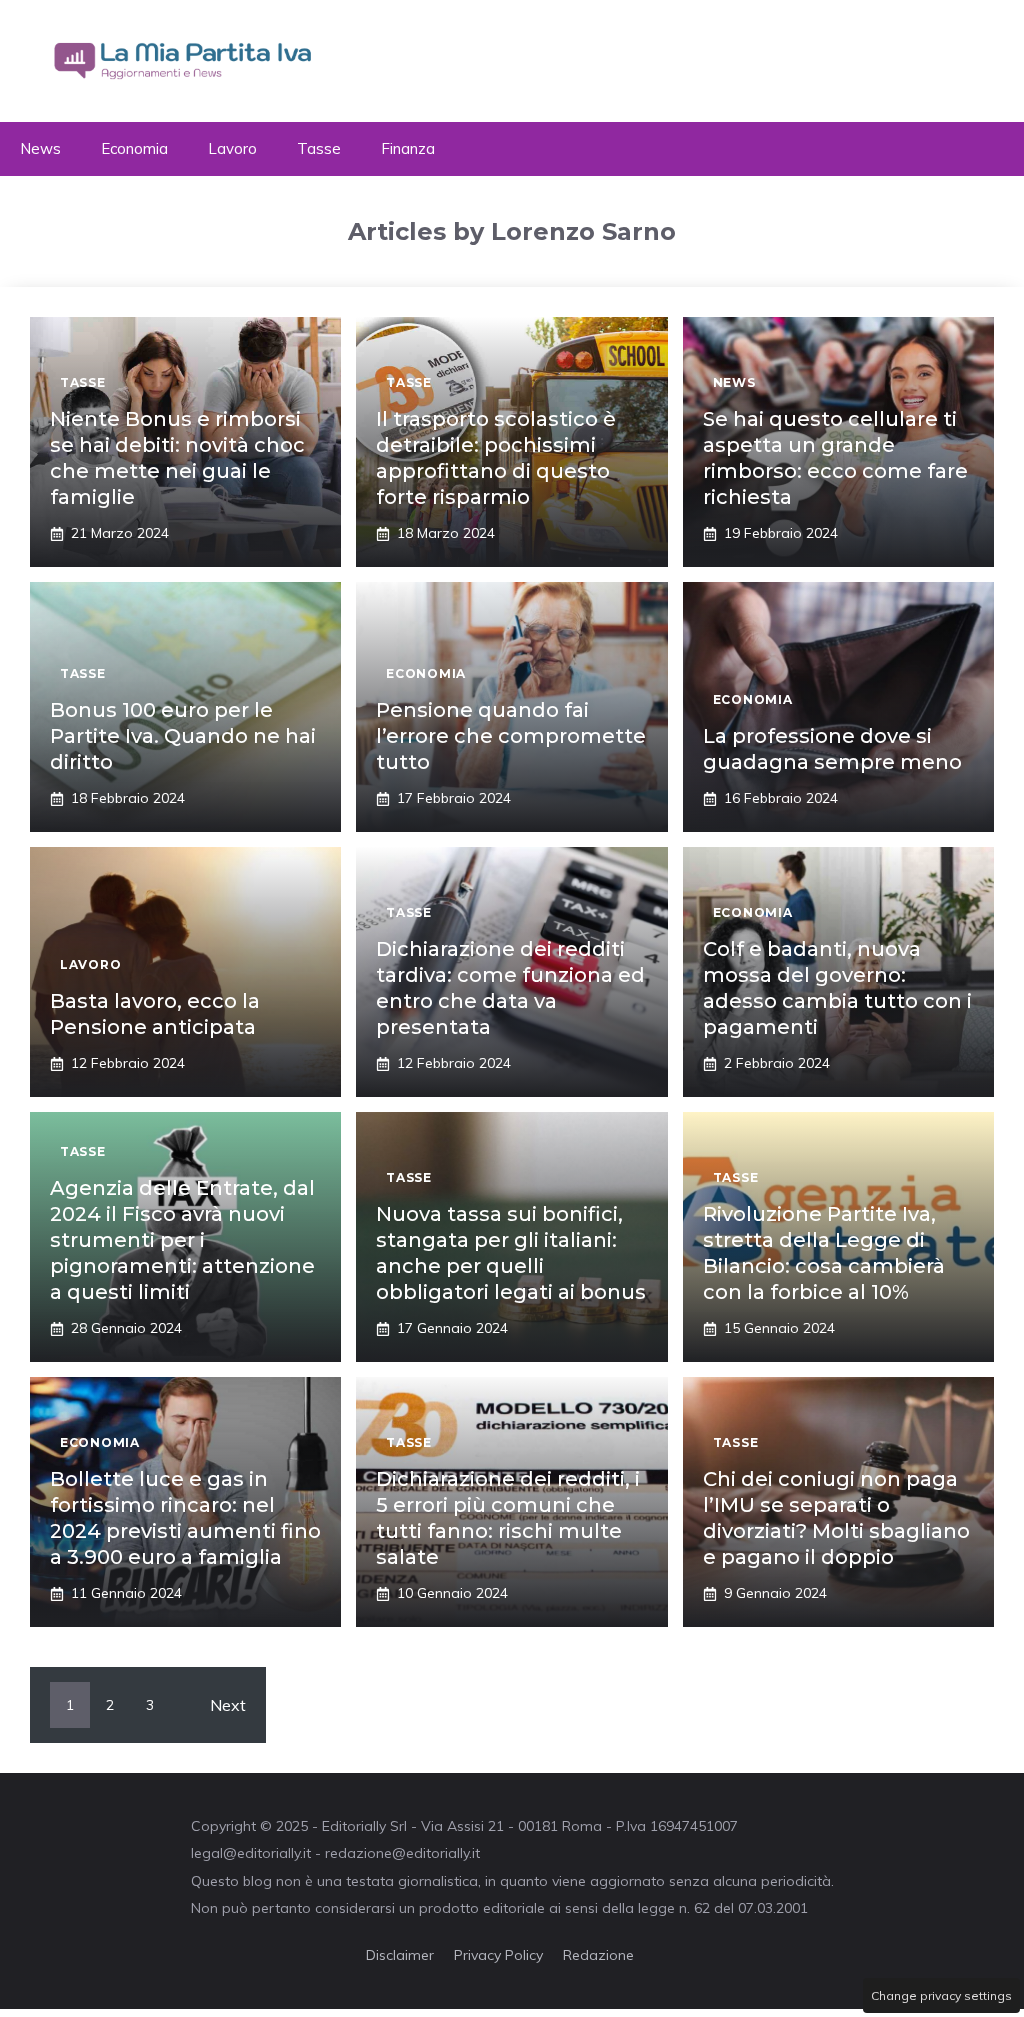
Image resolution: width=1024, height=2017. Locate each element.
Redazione (598, 1955)
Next (228, 1705)
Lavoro (232, 148)
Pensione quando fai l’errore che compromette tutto (511, 736)
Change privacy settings (941, 1995)
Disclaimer (400, 1955)
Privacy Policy (498, 1955)
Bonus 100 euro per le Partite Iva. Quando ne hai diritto (183, 736)
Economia (134, 148)
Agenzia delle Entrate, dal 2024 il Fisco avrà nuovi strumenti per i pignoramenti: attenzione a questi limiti (182, 1240)
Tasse (319, 148)
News (40, 148)
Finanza (408, 148)
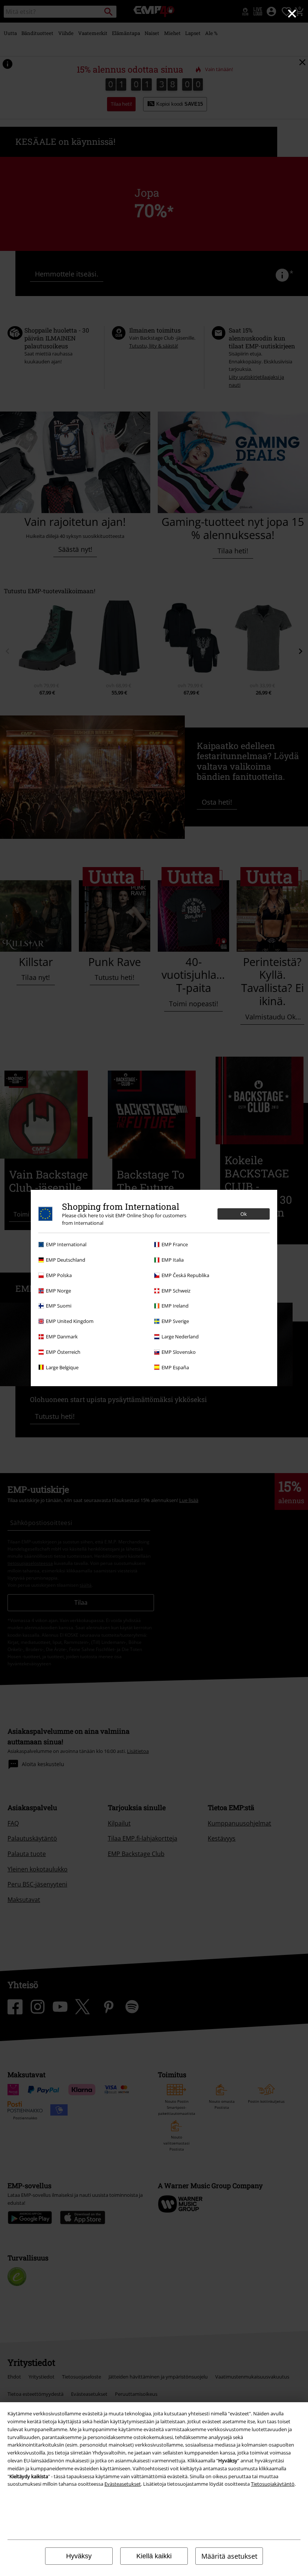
· · · · ·
▸ What you have to do: Reproduce every record word for word. The copy must contain no pictures.

▸ Solved problem:
Image resolution: width=1024, height=2017. Locate each element.
Redazione (598, 1955)
Next (228, 1705)
Lavoro (232, 148)
Pensione quando fai l’errore che compromette tutto (511, 736)
Change privacy settings (941, 1995)
Disclaimer (400, 1955)
Privacy Policy (498, 1955)
Bonus 100 euro per le Partite Iva. Quando ne hai diritto (183, 736)
Economia (134, 148)
Agenzia delle Entrate, dal 2024 il Fisco avrà nuovi strumenti per i pignoramenti: attenzione a questi limiti (182, 1240)
Tasse (319, 148)
News (40, 148)
Finanza (408, 148)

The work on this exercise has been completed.